I did some testing with MySQL.
The default installed MySQL is a MySQL 3.23.54. It performs the sql-bench
series as follows:
Operation seconds usr sys cpu tests
.../... I spare you the details
TOTALS 13372.00 1693.54 207.73 1901.27 2667247
I compiled a MySQL 3.23.56 source tree, as follows:
CHOST="powerpc-unknown-linux-gnu" CC=gcc CFLAGS="-mcpu=7400 -O2 -pipe
-fsigned-char -maltivec -mabi=altivec -mpowerpc-gfxopt" CXX=gcc
CXXFLAGS="-mcpu=7400 -O2 -pipe -fsigned-char -maltivec -mabi=altivec
-mpowerpc-gfxopt -fomit-frame-pointer -felide-constructors -fno-exceptions
-fno-rtti" ./configure --prefix=/usr/local/mysql-g4
--enable-thread-safe-client --enable-assembler --enable-local-infile
--with-extra-charsets=none --with-mysqld-ldflags=-all-static
Note: I'm not an expert, so I'm sure some of the options have no effect with a
PowerPC (for instance I'm doubtful that --enable-assembler as MySQL option
really has an effect with a PowerPC). Anyway...

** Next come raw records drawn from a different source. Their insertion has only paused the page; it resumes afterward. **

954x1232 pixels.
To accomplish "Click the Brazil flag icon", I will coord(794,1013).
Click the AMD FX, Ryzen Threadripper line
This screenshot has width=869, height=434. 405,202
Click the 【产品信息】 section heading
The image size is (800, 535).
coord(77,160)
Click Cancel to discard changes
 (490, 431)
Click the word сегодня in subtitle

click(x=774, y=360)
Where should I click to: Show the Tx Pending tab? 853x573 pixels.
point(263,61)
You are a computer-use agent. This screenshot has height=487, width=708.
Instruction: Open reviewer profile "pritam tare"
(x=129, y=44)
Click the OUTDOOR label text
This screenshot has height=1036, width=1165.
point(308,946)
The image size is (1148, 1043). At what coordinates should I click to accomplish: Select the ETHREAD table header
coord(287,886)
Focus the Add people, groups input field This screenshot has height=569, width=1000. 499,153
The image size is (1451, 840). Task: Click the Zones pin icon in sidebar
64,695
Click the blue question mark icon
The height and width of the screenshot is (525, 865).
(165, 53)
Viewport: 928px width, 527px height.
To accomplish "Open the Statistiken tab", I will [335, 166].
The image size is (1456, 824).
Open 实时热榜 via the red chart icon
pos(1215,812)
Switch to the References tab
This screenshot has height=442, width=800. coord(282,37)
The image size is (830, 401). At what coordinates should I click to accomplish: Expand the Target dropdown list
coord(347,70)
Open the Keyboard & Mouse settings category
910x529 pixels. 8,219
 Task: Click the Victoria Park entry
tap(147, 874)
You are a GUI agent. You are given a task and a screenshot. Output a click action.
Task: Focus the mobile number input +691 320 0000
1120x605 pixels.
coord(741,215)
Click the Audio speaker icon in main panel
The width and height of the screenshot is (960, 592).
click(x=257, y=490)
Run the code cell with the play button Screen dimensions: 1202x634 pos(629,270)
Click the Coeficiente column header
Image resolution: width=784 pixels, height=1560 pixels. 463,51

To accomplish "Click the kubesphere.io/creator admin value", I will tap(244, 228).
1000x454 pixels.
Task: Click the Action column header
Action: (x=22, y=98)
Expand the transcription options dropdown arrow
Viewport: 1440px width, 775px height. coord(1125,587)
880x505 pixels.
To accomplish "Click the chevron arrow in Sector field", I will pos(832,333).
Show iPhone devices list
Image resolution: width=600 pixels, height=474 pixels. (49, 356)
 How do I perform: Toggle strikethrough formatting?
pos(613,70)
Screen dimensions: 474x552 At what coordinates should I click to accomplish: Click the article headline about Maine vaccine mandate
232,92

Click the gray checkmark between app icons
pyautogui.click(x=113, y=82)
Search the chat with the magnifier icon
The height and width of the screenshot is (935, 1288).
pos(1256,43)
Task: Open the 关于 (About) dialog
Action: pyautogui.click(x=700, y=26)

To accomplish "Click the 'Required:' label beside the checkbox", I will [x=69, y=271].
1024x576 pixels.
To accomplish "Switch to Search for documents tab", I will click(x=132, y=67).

That compilation performed as follows (using the same my.cnf):
Operation seconds usr sys cpu tests
.../...
TOTALS 13189.00 1733.60 195.64 1929.24 2667247
So, it's 1.37% faster. Is is significant enough? Maybe a job ran in the middle
of the night during the first test? Or maybe it's just because I compiled
mysqld static.
Then I stripped the mysqld object file and used the (my-medium.cnf file). It
performed as follow:
Operation seconds usr sys cpu tests
.../...
TOTALS 13152.00 1705.33 213.76 1919.09 2667247
So, it's 1.64% faster. Again is it yada yada yada?
By the way, a PPC640e with 512K of L2 cache, 256 MB of memory (Power Mac
8500/200) performs as follows:
Operation seconds usr sys cpu tests
.../...
TOTALS 23843.00 4612.05 682.39 5294.45 2667247 ++++++++++
The + signs mean that some test were "estimated", I've not checked the
sql-bench doc to see what that really means...
The MySQL doc gives some information about optimizing the daemon via compiler
options, but mostly for Intel and says anyway that you should expect
something between 1 to 4%. In regard to MySQL, more significant optimization
comes from the tuning of the buffers, using sockets instead of TCP/IP (when
local) and so on.
My current guess is that the default installed kernel includes Altivec
support, hence an executable compiled with Altivec will use it. It's JUST a
guess... I need some more reading...
Any guru reading this willing to show the path of wisdom and enlightment?